_Objective:_ Continue the CMMC scoping text from its final sentence about data flow diagrams, carrying on in the same style.

The categorization of an asset as "Out-of-Scope" requires demonstration, not assertion. An assessor will verify that out-of-scope assets have no logical or physical path to in-scope assets. If a workstation on a "separate" network has a VPN client that can connect to the CUI network, it is not out of scope regardless of how the SSP categorizes it.


5. Enclave vs. Whole-Organization Scoping: The Core Decision

This is the most consequential scoping decision, and it should be made deliberately and with full understanding of the technical requirements for each approach.

Whole-Organization Scoping

In this model, every asset in the organization's IT environment is considered in scope because CUI is dispersed throughout the enterprise with no meaningful technical boundaries preventing access. This approach is appropriate when:

  • CUI flows to a wide population of employees without restriction
  • The organization lacks technical capability to segment its network
  • The nature of the work makes CUI isolation impractical (e.g., a small contractor where every employee works on the DoD contract)

The advantage: simpler documentation. The disadvantage: every asset — including HR systems, accounting systems, executive laptops, and reception area computers — must meet all applicable 800-171 controls.

CUI Enclave Scoping

In this model, CUI is restricted to a defined, technically isolated enclave: a set of systems with enforced access controls, network segmentation, and limited connection points to the broader enterprise or internet. This approach reduces the assessment scope to only the enclave and its security protection assets.

Requirements for a defensible enclave:

  • Genuine network segmentation (VLANs with enforced firewall rules, or physical separation)
  • Access control lists that permit only authorized users to access enclave resources
  • No path from non-enclave systems to CUI assets (or documented, controlled, and assessed paths for any allowed connections)
  • SSP accurately describes the enclave boundary and all connections

Scoping Decision Matrix

| Factor | Favors Whole-Org Scoping | Favors Enclave Scoping |

|---|---|---|

| CUI distribution | Dispersed across many users | Concentrated among a defined team |

| Network architecture | Flat network; segmentation not feasible | Segmentation capability exists or can be built |

| Workforce CUI access | Most employees handle CUI | CUI handled by a defined project team |

| Budget flexibility | More remediation budget available | Cost minimization is priority |

| Timeline | More preparation time available | Compressed timeline; reduce scope to reduce work |

| Future scalability | One-time CUI contract | Ongoing CUI work; enclave investment pays over multiple assessments |

Having supported ATO programs at LANL — where boundary definition between classified, CUI, and unclassified systems is a fundamental security engineering discipline — I can confirm that enclave scoping done correctly produces a smaller, more defensible assessment boundary. Done carelessly, it produces a false sense of security and a finding-rich assessment.


6. Data Flow Mapping: The Technical Foundation of Scoping

A data flow diagram (DFD) is not optional for CMMC Level 2. It is explicitly referenced in the CMMC Scoping Guide and is the primary artifact assessors use to evaluate whether the boundary accurately reflects CUI movement through the organization.

_Supplied information:_
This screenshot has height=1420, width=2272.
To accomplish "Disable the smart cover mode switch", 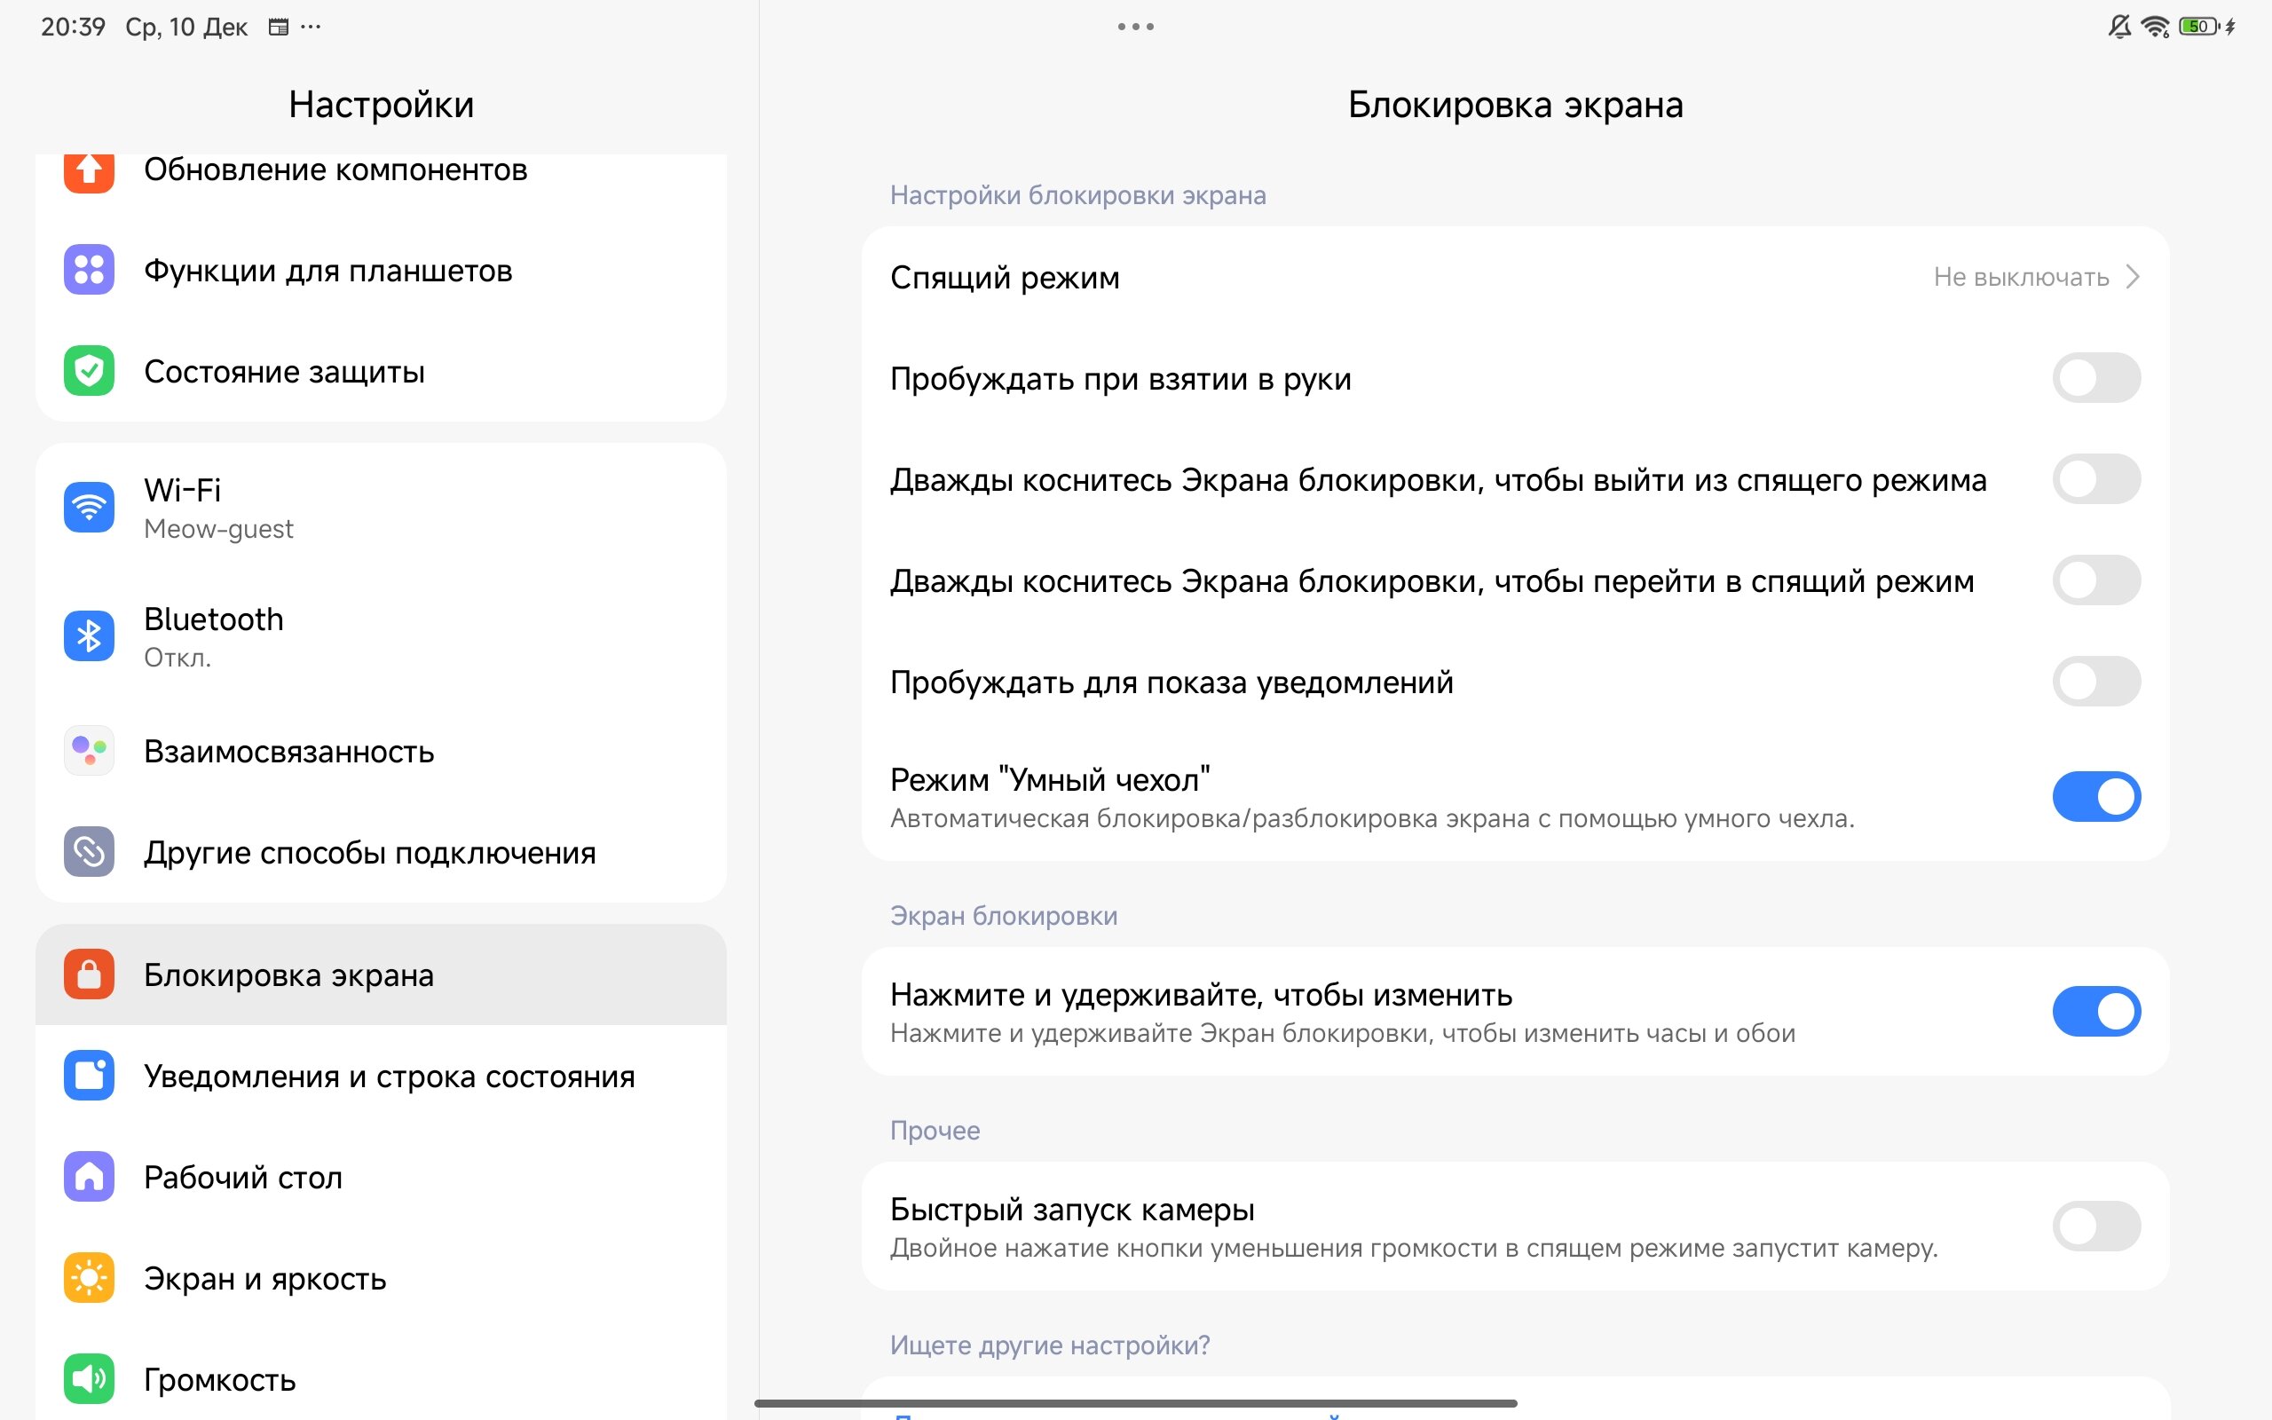I will pyautogui.click(x=2095, y=796).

_Exercise result:_
Elements of a CMMC-Compliant Data Flow Diagram

| Element | Description |

|---|---|

| CUI entry points | Where CUI enters the organization (email from DoD, GFE, contract deliverable receipt) |

| Processing systems | Systems where CUI is created, modified, analyzed, or compiled |

| Storage locations | Repositories where CUI persists (file servers, databases, cloud storage) |

| Transmission paths | All channels over which CUI moves (internal network, email, file transfer, VPN) |

| Exit points | Where CUI leaves the organization (deliverables to DoD, flowdown to subs) |

| External connections | VPN connections, internet access, third-party integrations |

| Trust boundaries | Network demarcation points (firewalls, DMZs, VPN concentrators) |

Data Flow Mapping Process

1. Start with the CUI inventory. For each CUI asset identified in Step 3 of the inventory process, map every system that touches that asset.

2. Trace upstream and downstream. For each CUI-touching system, identify what systems feed data into it and what systems receive data from it.

3. Identify all protocols and ports. Document whether connections are encrypted, authenticated, and authorized.

4. Mark trust boundaries. Each boundary crossing is a potential scope expansion point. Any system on the trusted side of a boundary that can reach CUI assets is in scope.

5. Validate against reality. Walk the network with the network engineer. Compare the diagram to firewall rules, Active Directory group memberships, and cloud access policies. Gaps between the documented diagram and the actual configuration are findings waiting to happen.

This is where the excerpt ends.